Once confronted with both the collapse of the state and a rapidly growing insurgency, however, the Bush administration and the CPA scrambling to come up with billions of dollars funnelled primarily, but not exclusively, through the military for a plethora of programmes in an approach the report calls "an adhocracy".
"The Iraq reconstruction program's improvised nature, its constant personnel turnover, and its shifting management regimes forced U.S. strategy to change speed and course continually, wasting resources along the way and exposing taxpayer dollars to fraud and abuse," according to the report.
The largest individual healthcare construction project, for example, was the Basrah Children's Hospital, a project in which then-First Lady Laura Bush took a special interest and which the U.S. Agency for International Development (USAID) awarded to the California-based Bechtel corporation in 2004 for 50 million dollars.
Envisioned as a 94-bed, state-of-the-art pediatric oncology hospital, construction was only completed in 2010 at a cost of 165 million dollars and opened for limited treatment. As of late last year, it was still awaiting critical equipment and staff training, according to the report which also noted that Prime Minister Nuri al-Maliki had brought up the fact that the hospital was not completely finished in SIGIR's interview with him.
In another example, the CPA awarded a U.S. company, Parsons Delaware, an 80 million dollar contract to build the Khan Bani Sa'ad prison in Diyala province, which would add 3,600 beds to an existing facility. Three months after the scheduled completion date in 2006, Parsons asked for another two and a half years to complete the project.
Washington rejected the request and terminated the contract, citing, among other reasons, "massive cost overruns", and proceeded to sign new contracts to complete the work. But those were suspended in 2007 when the project was transferred to Iraq's Ministry of Justice despite the fact that the ministry said they did not plan to occupy the building.
Indeed, a major theme of the report is Washington's repeated failure to consult adequately with Iraqi authorities and local communities regarding possible projects many of which have either been poorly constructed, maintained, or abandoned.

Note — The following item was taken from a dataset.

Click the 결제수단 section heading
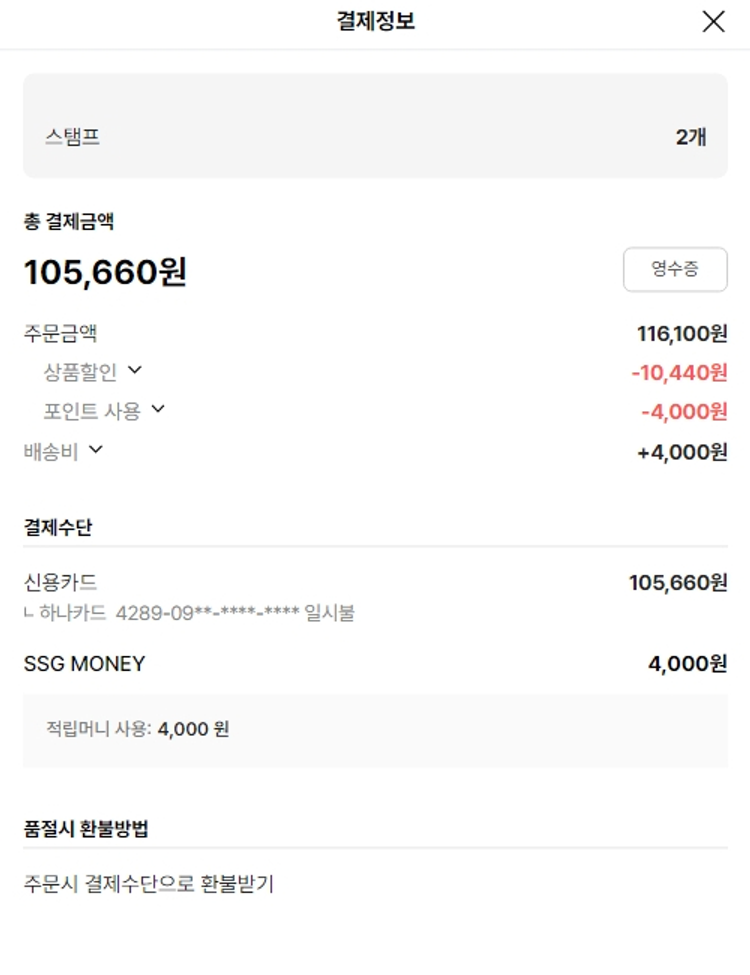 click(x=58, y=527)
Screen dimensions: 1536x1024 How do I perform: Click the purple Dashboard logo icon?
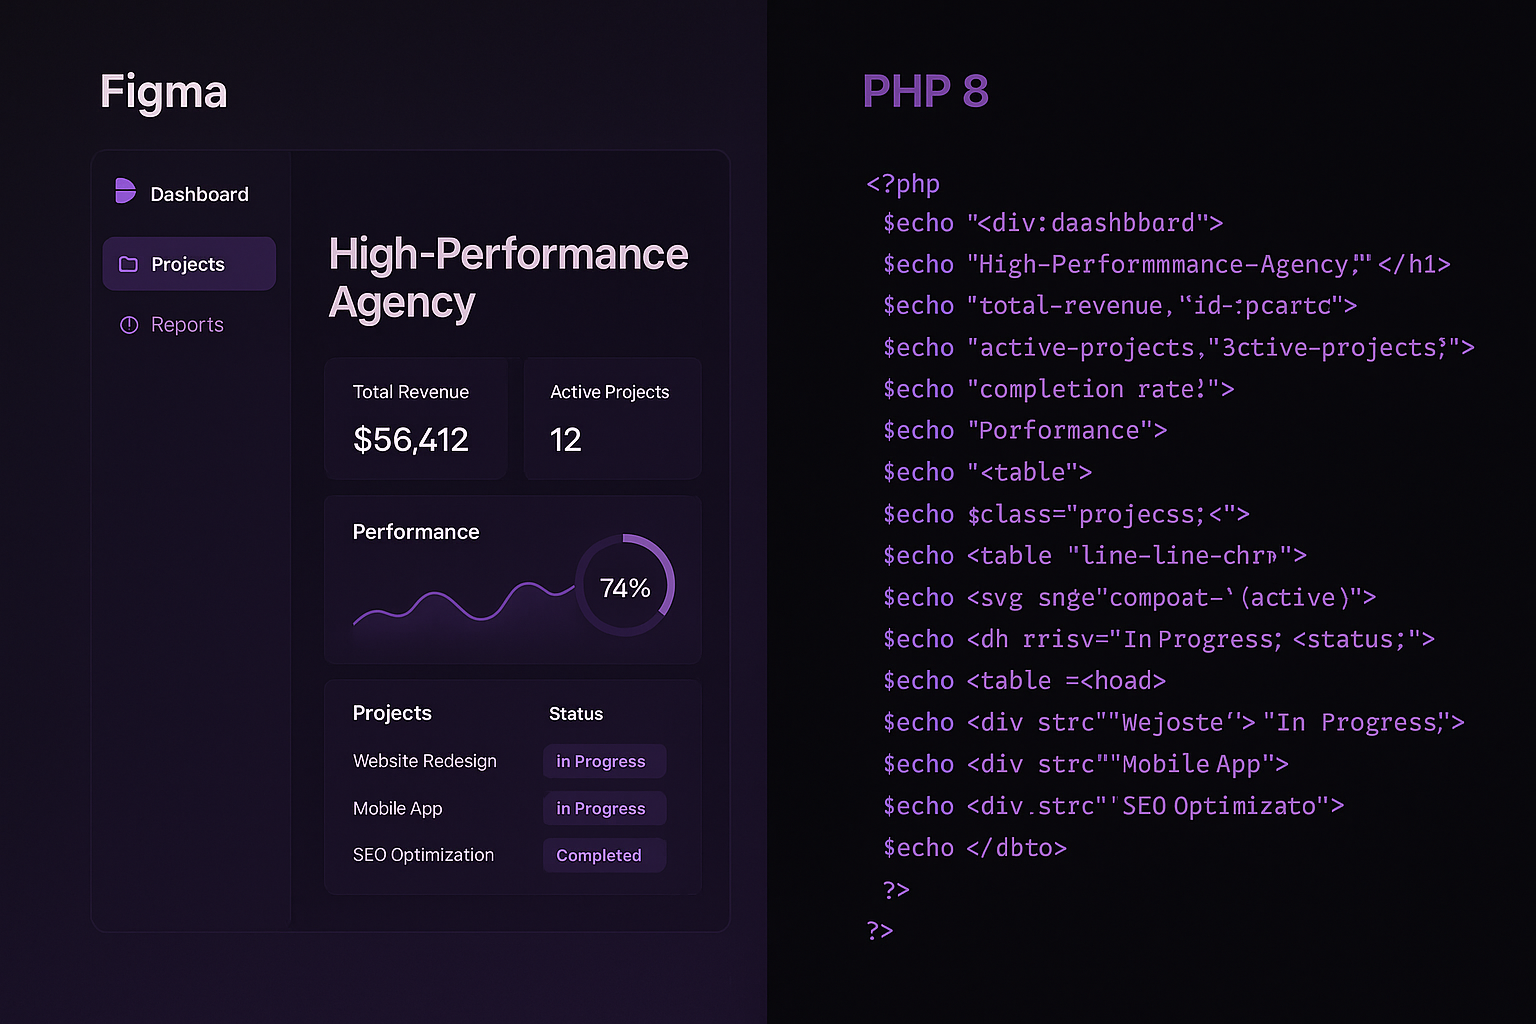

Finance Minister Rafi al-Eissawi noted in his interview that in his hometown of Falluja, residents gratefully remember the British presence in the 1920s because of their construction of the Euphrates River Bridge.
In contrast, the U.S.-built Falluja Wastewater Treatment Plant, which serves a fraction of those for whom it was intended, is now seen as largely a wasted opportunity. U.S. reconstruction managers, he said, made decisions "in a vacuum, so they were responsible for everything."
Of the more than 60 billion dollars Washington devoted to reconstruction, according to the report, some 20 billion dollars on building the Iraqi Security Forces, both army and police. In 2006, it awarded a multi-billion-dollar contract for maintenance and supply services designed to change Iraq's "use it till it breaks'' culture.
SIGIR found that components of the contract totaling more than 600 million dollars, had been modified no less than 161 times, adding 420 million dollars to the original cost. In the end, however, the effort "fell well short of achieving the goal of training Iraqi Army personnel to perform maintenance functions and operate a supply system. 'Use it till it breaks' lives on," the report concluded.
As for what U.S. officials have hailed as one of their most successful efforts - the paid recruitment of Sunni tribal militias previously allied with Al Qaeda in Iraq into the "Sons of Iraq" (SOI) programme aimed at halting attacks on Coalition and Iraqi government forces - the report noted that it involved nearly 800 separate agreements covering almost 100,000 people in nine provinces.
Despite the effort's size and strategic importance, according to the report, "program managers could not tell whether SOI members received their U.S.-funded salaries, and (the Department of) Defense was unable to provide any evaluations of the program's outcomes."